CARE ratings on Wednesday lowered its rating for Hindalco’s non-convertible debentures (NCDs) worth Rs 6,000 crore to AA from AA+, citing moderation in profitability and debt protection parameters from expected levels. In July, Crisil had lowered the rating of the Aditya Birla Group company’s long-term bank loan facilities and debt programmes to AA-/stable, citing a structural shift in the cost of production and its impact on profitability.
As corporate India grapples with the continuing slowdown and balance sheets remain leveraged, the number of downgrades is increasing. FE reported recently that nearly 100 companies have been downgraded to default status between April and December. While most revisions do not signify any serious problems, the large number of downgrades for which either the rating or the outlook have been revised, reflects the weakening financials of companies; firms in the commodities space in particular have seen downgrades. Of the dozen or so metals producers that saw rating downgrades seven are steel makers, of which four are now graded to D or default rating.
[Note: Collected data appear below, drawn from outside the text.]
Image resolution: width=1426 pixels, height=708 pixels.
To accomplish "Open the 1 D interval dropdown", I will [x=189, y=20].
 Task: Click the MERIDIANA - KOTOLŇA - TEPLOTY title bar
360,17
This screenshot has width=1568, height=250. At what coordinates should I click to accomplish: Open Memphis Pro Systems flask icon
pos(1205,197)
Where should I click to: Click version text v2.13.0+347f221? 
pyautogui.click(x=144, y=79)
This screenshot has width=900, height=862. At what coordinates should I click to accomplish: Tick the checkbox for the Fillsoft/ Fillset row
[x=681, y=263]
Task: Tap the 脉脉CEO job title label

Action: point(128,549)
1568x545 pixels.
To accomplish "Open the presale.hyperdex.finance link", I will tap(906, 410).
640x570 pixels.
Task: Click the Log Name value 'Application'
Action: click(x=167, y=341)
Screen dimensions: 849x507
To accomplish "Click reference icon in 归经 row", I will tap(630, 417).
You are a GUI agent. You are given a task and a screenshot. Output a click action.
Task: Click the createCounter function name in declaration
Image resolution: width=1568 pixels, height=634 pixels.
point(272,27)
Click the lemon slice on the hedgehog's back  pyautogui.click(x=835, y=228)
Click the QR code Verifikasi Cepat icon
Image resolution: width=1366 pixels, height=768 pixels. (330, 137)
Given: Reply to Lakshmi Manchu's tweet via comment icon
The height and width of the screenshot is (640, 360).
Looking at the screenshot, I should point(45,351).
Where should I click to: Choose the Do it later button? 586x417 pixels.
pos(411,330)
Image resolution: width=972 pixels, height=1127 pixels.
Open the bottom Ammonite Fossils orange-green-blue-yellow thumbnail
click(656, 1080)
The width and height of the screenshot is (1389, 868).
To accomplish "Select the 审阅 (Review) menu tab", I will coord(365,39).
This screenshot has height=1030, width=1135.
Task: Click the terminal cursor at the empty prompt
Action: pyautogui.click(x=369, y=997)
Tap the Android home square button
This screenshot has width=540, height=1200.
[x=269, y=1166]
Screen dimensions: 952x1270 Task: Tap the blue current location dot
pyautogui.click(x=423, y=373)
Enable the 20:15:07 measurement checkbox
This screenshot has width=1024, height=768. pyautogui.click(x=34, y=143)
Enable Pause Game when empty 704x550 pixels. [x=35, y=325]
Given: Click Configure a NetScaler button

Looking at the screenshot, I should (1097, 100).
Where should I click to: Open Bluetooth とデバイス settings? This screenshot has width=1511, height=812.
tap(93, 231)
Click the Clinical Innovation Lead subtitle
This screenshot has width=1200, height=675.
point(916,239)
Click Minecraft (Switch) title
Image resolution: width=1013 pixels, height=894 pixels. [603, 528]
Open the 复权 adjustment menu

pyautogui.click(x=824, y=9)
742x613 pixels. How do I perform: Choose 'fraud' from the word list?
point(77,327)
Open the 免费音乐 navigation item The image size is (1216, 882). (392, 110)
More metals producers could be downgraded, say analysts, as they see several steel producers reporting negative operating cash flows in FY16. In the three months to June, every second steel producer reported a loss. At least 10 firms, with a combined market capitalisation of over R2,000 crore including Vedanta, Hindalco, and Jindal Steel and Power, have been demoted though their ratings stayed at AA, AA and AA+, respectively.
In August, when Crisil cut Vedanta’s long-term debt instruments and bank facilities rating to Crisil AA/Stable, it noted the company was likely to report a lower-than-expected consolidated Ebitda as it battled weak prices, a slow ramp-up of the aluminium smelting and power capacities and lower volumes from the iron ore business.
Consequently, Vedanta’s net debt to Ebitda, the agency said, was likely to significantly exceed its expected ratio of 2.5 times and could take longer to improve.
Companies in the infrastructure sector, whose balance sheets are stretched and who are not able to generate adequate cash flows to service their loans, are also seeing their credit profiles revised. A case in point is the Jaypee Group, which has seen debt instruments of three of its listed companies continuously downgraded since April.
While the holding company Jaipraksh Associates (JAL) carried total debt of Rs 66,761 crore on its balance sheet as of March 2015, data show that collectively, Rs 58,442crore worth of financial instruments including NCDs of JAL, Jaiprakash Power Ventures and Jaypee Infratech have been downgraded by CARE since April. The deterioration in their financial performance and the delay in monetising assets were cited by CARE as key reasons for lowering the long- and short-term bank facilities of JAL in July. Other leveraged players like GMR Infra, Punj Lloyd and Shree
Renuka Sugars have also seen their credit ratings lowered.
It’s not just Vedanta or Hindalco, several blue-chips are feeling the heat of the collapse in commodity prices and the slowdown in the economy. BHEL, Ipca Laboratories, Bank of India, Indian Overseas Bank and Bank of Maharashtra now carry a negative outlook that, according to Crisil, indicates a material likelihood — at least one in three — of the rating being downgraded over the medium term.
In late September, Crisil revised downwards the rating outlook on BHEL’s long-term bank facilities to negative from stable taking into account slow project execution and stretched working capital. Total bank facilities worth Rs 60,000 crore were rated. The agency added the rating may be downgraded if project execution continues to be slow, such that there is no meaningful improvement in profitability or if a deterioration in the receivables or sizeable debtor write-offs impact the financial metrics.